Casting the First Stone: Contractors Considering Default Termination Should Examine Which Party Committed First Material Breach

Construction and Procurement Law News, Q3 2018

Client Alert


During a construction project, circumstances may arise that lead a general contractor to consider termination of a subcontractor’s right to proceed under the subcontract. The Randy Kinder Excavating v. J.A. Manning Construction opinion recently delivered by the United States Eighth Circuit Court of Appeals, the federal appeals court encompassing federal cases in Arkansas, Iowa, Minnesota, Missouri, Nebraska, North Dakota, and South Dakota, should provide a cautionary tale to general contractors seeking termination without first examining which party committed the first material breach.

Randy Kinder Excavating, Inc. (“Kinder”) was the general contractor on an Army Corps of Engineers (“COE”) project on the White River in Arkansas (the “Project”). Kinder signed a subcontract with J.A. Manning Construction Co. (“Manning”) to engineer, furnish, and install a mechanically stabilized earth wall (the “MSE wall”) on the Project. Kinder’s initial schedule called for the Project to be completed in 425 days with an original completion date of September 26, 2011. Due to weather delays, scheduling conflicts, and other site conditions, the project schedule was revised multiple times, with an updated completion date of November 1, 2011. When Manning was first able to mobilize to the Project site in August 2011, Manning could not begin its work on the MSE wall due to Kinder’s failure to complete certain predecessor work that needed to be completed prior to construction of the MSE wall.

Due to these delays, Manning was not able to utilize its intended supplier for portions of the MSE wall. Manning retained another supplier, EarthTec, whose materials were rejected by the COE, requiring Manning to retain yet another supplier to help Manning complete its work. Roughly two weeks after Manning began its work, Kinder began to send emails and deficiency notices to Manning claiming that Manning’s inability to complete its work in a timely manner was delaying progress on the project. At the same time, Kinder was representing to the COE that delays on the project were due to weather and other scheduling issues. Despite these issues, Manning continued constructing the MSE wall.

Kinder and/or the COE claimed that Manning was failing to perform by placing panels of the MSE wall with a 0.25-inch variance from the contractually prescribed distance. Kinder and/or the COE claimed that no variance was allowed, and refused to allow Manning to construct the MSE wall with any variance in placement of the panels. Kinder ultimately directed Manning to suspend its work on the project on March 7, 2012, with less than three-quarters of the MSE wall constructed.

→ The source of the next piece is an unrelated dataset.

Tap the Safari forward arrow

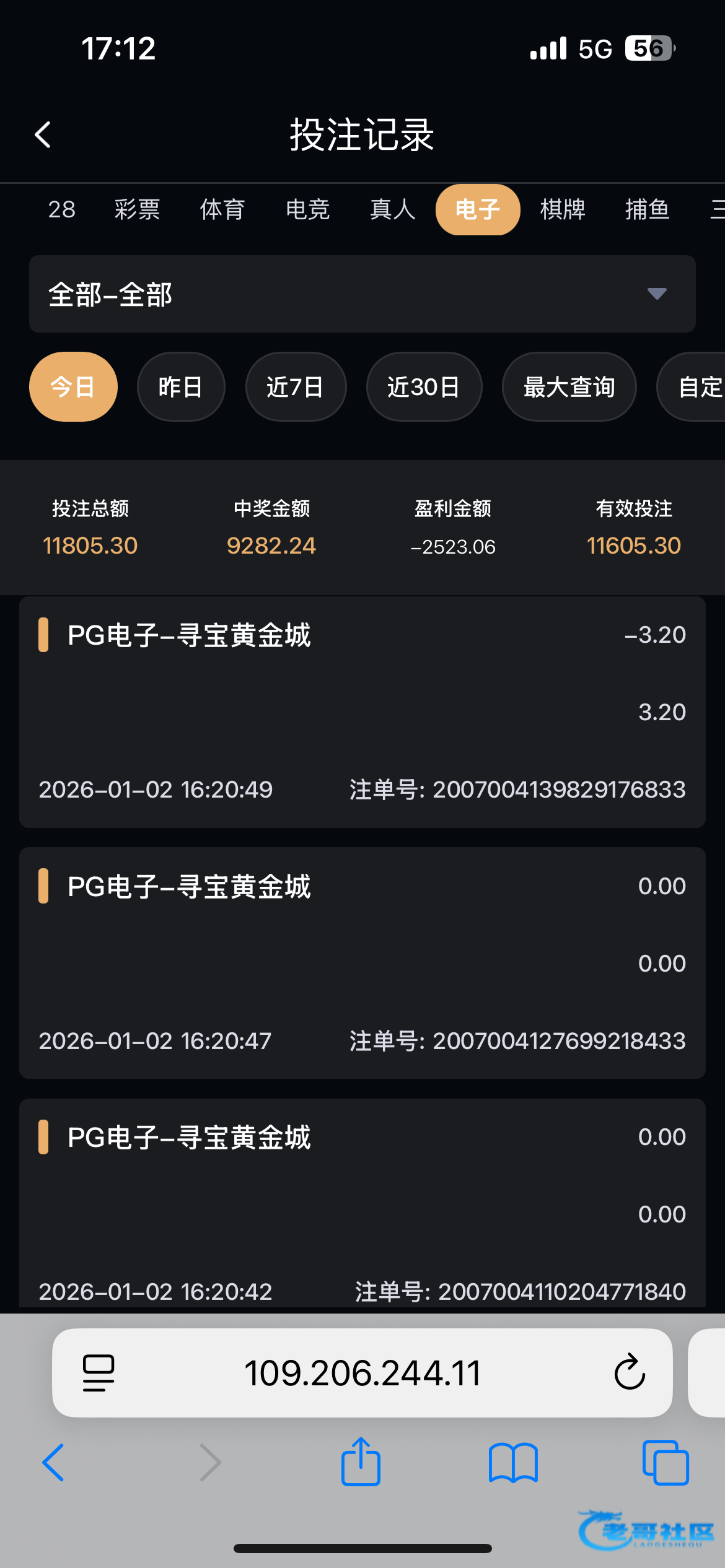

Kinder later filed suit against Manning, claiming that Manning had breached the subcontract by failing to pay its suppliers and provide shop drawings in a timely manner. Manning filed a counterclaim against Kinder, asserting that Kinder had wrongfully terminated its right to proceed under the contract. The trial court found that Kinder, rather than Manning, had committed the first material breach of the contract. The trial court also found that Kinder had materially breached the contract by wrongfully terminating Manning’s performance, and awarded Manning damages for unpaid labor and costs incurred prior to termination. In particular, the trial court found that Kinder committed the first material breach of the subcontract “by threatening to assess delay damages against Manning without justification; interfering in the relationship between Manning and EarthTec; and failing to provide adequate assurances that Manning would be paid for its work.” Kinder appealed to the 8th Circuit Court of Appeals.

The 8th Circuit likewise rejected Kinder’s argument that Manning’s failure to pay its suppliers was the first material breach of the subcontract, finding that Manning’s suppliers, not Kinder, were the parties who were harmed by Manning’s failure to pay their invoices in a timely manner. The 8th Circuit also determined that Manning was attempting to perform under the subcontract, and its failure to pay its suppliers was based, in part, on Manning’s belief that Kinder would not pay Manning due to Kinder’s incessant threats to terminate Manning’s right to proceed. Accordingly, the 8th Circuit found that the first material breach of the subcontract was Kinder’s wrongful termination of Manning’s performance. In particular, the Court focused on Manning’s continued performance under the subcontract that was ultimately terminated at Kinder’s election, not Manning’s.

This case serves as a lesson in “contract termination” to contractors or owners considering whether to terminate a party’s right to proceed—remember, termination should be considered and evaluated, if applicable under the terms of the contract, under an assessment of the factual circumstances at the time, including an effort to determine if the terminating party is the first to breach a material term of the contract.